Ein weiteres Merkmal des SC Verls sind die herausrückenden Innenverteidiger bei langen Bällen des Gegners, gerade gegen Viktoria Köln waren sie in dieser Hinsicht gefordert. Der Jahn spekulierte auf diese Szenen, egal wie es ausging, die anderen Spieler liefen in die Tiefe. In der 22. Minute wurde dies belohnt, nach einem langen Freistoß köpft Kopfball-Spezialist Rasko den Ball auf Kother, welcher drei (!!) Verler außer Gefecht setzte, dann nach innen zog und dann auch noch Müller überlupfte. Das ist nicht nur große Klasse, sondern auch taktisch so provoziert.

Die Gestaltung über die Halbräume und die dadurch verbundenen Probleme

Daraufhin wurde es ein Spiel, welches sich irgendwie in seiner Dynamik in Richtung der Jahnelf wandte, aber Verl stellte den Jahn immer wieder vor Probleme. So versuchte man, das Spiel zunehmend über die Halbräume zu gestalten. Wieso ist das problematisch? Im Halbraum gibt es keine direkte Zuordnung, vor der Abwehrreihe gibt es sogar drei Optionen: Der Sechser, der Außenverteidiger und der Innenverteidiger – alle drei können den Gegner stellen, doch wer tut es am Ende? Dieses vor Entscheidungen und Fragezeichen stellen, damit man dadurch Fehler provoziert, zieht sich wie ein roter Faden durch das Verler Spiel. So orientierte sich Saller teils mehr zentral, dazu erforderte der tiefe Aufbau so viele Spieler im Zentrum, dass die Außenverteidiger oft sehr viel Raum hatten. Aber auch der Jahn versuchte im Spielaufbau einige Kniffe, so wollte man die Ketten eng halten, daraufhin Spielverlagerungen, wie beim Siegtor im Hinspiel, auszuspielen. Doch diese Möglichkeiten wurden oft zu unsauber oder zu langsam ausgespielt, dass Verl auf die jeweilige Seite verschieben konnte.

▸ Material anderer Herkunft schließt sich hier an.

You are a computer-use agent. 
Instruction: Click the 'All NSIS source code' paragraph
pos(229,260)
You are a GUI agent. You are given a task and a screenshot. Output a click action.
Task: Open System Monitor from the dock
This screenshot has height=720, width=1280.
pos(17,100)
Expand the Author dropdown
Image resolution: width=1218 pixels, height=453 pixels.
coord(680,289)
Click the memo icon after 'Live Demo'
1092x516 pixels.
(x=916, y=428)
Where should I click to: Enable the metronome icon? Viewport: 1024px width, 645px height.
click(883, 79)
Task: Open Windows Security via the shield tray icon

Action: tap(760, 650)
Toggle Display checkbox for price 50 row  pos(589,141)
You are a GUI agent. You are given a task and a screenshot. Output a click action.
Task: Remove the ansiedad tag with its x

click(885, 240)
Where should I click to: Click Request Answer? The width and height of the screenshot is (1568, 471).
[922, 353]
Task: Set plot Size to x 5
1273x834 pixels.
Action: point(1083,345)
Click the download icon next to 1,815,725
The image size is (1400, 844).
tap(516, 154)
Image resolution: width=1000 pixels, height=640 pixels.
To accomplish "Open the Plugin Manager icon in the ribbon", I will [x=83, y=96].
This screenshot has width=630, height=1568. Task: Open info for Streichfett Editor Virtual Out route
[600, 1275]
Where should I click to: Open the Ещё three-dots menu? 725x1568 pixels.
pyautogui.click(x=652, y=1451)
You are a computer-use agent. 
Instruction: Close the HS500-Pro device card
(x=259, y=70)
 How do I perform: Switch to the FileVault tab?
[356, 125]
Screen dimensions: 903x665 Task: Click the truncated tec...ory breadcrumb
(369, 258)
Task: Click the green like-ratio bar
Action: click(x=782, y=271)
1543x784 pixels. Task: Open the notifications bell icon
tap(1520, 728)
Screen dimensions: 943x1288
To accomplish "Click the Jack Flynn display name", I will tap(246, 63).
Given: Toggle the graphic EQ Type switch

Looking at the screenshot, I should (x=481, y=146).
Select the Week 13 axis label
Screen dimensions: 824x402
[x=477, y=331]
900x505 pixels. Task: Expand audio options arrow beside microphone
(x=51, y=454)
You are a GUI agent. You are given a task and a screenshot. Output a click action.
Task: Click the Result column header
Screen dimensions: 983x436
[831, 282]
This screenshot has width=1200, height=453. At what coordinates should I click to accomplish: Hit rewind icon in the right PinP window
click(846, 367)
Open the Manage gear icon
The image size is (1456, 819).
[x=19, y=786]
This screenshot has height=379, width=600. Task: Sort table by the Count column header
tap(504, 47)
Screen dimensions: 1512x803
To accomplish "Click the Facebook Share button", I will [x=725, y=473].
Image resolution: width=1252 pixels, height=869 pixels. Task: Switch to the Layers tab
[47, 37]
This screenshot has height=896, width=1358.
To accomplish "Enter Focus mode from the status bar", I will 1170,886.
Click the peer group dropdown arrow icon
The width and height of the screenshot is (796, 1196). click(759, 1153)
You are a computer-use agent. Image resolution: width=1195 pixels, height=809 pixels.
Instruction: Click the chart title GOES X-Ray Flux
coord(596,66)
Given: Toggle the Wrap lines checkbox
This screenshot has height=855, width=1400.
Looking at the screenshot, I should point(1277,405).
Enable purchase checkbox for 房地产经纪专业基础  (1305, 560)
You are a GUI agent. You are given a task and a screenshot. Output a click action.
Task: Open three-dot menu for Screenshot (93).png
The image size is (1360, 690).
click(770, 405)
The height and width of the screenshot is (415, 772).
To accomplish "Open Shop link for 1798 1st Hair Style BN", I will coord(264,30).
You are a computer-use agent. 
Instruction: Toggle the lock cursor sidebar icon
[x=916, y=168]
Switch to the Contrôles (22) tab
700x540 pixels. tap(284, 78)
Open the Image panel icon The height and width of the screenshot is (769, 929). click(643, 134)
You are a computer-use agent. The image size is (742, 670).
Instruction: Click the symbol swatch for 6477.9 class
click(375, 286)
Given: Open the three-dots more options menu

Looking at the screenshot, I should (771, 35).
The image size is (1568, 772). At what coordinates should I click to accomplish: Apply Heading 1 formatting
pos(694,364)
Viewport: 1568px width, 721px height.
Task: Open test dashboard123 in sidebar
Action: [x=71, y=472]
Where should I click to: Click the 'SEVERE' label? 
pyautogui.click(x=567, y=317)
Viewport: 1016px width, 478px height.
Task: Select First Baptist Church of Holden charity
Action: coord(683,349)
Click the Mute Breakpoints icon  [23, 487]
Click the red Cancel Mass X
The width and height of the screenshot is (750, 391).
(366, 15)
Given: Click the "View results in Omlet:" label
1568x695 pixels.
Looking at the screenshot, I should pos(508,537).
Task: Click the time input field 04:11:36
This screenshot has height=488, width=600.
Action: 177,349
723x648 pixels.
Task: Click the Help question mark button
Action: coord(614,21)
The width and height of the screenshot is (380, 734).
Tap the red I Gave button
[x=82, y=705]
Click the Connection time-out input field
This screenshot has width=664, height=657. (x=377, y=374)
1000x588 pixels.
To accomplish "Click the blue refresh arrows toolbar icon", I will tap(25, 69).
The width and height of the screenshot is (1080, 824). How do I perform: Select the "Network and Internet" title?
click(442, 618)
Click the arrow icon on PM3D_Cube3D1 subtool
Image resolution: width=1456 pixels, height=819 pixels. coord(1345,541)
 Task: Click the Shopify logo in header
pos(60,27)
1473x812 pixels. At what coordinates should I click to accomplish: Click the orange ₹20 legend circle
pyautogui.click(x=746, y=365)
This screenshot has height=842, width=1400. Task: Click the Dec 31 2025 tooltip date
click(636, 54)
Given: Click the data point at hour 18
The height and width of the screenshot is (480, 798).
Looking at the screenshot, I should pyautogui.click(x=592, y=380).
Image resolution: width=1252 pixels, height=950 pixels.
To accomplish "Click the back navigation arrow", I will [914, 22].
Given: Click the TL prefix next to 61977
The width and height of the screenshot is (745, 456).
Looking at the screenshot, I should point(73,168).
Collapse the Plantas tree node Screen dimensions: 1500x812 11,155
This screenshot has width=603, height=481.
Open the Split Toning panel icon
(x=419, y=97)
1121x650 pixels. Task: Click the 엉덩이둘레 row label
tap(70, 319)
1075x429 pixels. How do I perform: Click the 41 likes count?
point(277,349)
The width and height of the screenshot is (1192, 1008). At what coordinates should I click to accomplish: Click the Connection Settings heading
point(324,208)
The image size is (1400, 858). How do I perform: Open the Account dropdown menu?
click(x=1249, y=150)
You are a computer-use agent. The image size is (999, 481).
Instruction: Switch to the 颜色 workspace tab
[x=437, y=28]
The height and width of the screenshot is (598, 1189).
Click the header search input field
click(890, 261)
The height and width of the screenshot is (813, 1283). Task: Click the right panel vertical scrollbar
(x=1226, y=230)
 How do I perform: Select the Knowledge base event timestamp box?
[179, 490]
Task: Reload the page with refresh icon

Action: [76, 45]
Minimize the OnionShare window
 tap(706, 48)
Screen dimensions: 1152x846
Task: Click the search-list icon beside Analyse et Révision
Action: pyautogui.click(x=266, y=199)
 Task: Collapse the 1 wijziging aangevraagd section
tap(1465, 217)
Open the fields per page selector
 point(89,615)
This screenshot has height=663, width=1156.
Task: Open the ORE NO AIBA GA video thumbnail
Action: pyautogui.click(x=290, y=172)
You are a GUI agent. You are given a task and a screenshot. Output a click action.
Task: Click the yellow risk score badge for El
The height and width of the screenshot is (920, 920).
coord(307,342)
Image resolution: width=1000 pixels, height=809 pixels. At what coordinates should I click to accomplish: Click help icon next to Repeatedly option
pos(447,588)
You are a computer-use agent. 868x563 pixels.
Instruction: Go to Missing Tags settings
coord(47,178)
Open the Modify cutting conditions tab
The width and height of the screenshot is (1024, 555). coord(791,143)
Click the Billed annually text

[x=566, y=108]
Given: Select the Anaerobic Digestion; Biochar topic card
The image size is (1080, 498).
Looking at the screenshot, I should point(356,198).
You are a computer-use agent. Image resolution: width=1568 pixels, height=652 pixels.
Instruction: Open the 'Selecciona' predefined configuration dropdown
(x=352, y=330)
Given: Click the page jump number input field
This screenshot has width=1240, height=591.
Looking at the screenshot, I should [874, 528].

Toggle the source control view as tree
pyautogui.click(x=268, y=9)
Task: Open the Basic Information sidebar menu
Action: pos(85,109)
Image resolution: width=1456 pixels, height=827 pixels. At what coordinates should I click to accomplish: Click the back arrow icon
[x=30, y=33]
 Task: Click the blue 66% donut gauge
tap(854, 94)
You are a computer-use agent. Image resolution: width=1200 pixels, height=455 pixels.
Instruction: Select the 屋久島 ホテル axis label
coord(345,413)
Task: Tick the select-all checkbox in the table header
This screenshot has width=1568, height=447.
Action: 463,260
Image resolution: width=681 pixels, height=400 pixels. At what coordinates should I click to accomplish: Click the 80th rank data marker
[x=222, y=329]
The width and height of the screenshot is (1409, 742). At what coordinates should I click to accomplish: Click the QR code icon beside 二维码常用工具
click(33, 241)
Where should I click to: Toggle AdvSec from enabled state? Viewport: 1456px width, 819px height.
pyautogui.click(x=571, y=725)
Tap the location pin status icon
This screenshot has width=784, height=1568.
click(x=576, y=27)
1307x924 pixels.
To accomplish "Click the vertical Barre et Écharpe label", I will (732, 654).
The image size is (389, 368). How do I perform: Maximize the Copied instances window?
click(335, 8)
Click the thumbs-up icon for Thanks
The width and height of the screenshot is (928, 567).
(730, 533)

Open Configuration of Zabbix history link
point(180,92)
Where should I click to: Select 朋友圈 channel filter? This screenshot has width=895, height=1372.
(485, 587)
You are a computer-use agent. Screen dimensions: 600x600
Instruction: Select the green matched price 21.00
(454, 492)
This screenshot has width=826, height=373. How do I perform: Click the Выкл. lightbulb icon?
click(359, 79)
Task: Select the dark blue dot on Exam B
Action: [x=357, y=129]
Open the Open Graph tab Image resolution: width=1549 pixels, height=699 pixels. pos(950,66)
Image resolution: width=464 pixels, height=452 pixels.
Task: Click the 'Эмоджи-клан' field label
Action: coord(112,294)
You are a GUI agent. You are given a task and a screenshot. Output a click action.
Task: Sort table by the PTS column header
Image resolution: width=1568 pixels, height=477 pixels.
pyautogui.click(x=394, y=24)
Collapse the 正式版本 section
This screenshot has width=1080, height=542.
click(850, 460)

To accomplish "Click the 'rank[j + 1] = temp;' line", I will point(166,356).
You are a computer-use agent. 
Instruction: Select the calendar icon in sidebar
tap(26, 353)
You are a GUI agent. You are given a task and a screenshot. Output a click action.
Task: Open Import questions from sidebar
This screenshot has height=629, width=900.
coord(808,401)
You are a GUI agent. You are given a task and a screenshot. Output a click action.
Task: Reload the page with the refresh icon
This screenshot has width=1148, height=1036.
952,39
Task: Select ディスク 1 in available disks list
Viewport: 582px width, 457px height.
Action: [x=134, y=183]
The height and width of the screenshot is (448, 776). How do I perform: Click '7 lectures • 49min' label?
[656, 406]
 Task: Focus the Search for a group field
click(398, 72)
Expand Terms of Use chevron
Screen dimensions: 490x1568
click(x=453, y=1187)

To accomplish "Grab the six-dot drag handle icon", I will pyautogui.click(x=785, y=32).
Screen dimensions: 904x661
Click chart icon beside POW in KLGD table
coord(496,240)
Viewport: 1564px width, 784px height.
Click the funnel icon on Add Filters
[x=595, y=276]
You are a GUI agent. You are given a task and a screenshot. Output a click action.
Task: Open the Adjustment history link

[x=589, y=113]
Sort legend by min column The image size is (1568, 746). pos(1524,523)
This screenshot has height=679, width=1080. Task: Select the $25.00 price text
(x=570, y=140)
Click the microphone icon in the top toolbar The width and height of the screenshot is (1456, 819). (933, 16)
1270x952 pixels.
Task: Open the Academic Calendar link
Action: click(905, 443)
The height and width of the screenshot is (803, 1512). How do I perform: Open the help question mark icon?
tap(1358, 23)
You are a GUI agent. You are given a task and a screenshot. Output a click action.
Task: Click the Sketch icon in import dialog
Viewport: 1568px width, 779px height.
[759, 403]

Auch lange Einwürfe zählen zu einer der Waffen der Ostwestfalen, sie werden fast wie eine Ecke ausgespielt, dies zeigte man auch in der 31. Minute, aber Taz setzte seinen Fallrückzieher deutlich neben das Tor. Nach 47 Minuten kam der SSV Jahn zwar erneut über den Flügel hinter die Kette des Gegners, aber eine Abseitsposition kostete der Jahnelf wohl die erneute Führung.

Doch irgendwie fehlte nach den beiden Toren dann doch die Bissigkeit, man konnte Umschaltsituationen nicht ausspielen, rückte teils zu langsam nach und konnte so auf beiden Seiten keine offensiven Akzente mehr richtig erkennen.

Spielbericht: 2. Halbzeit

Nach dem Pausenpfiff ging es dennoch ähnlich so weiter, beide Trainer versuchten kleine Änderungen vorzunehmen, aber in den ersten 5 Minuten war wie in der ersten Hälfte ein Abtasten angesagt. Lokotsch und Otto versuchten aber, dass sie in den zweiten 45 Minuten noch mehr Aufgaben für die Innenverteidiger stellen, um dann Raum für nachrückende Spieler zu öffnen. Dies funktionierte in Spielminute 54, wo Otto im Rücken der Innenverteidigung stand und daher Sessa so viel Raum vorfand, dass er in der Box ohne große Bedrängnis abschließen konnte, aber Alex Weidinger hielt den Jahn im Spiel. Daraufhin blieb Andi Geipl in einer tieferen Position, damit man auch die Absicherung nach Ballverlust etwas verstärken konnte, auch Bene Saller hielt an seiner etwas zentraleren Position fest.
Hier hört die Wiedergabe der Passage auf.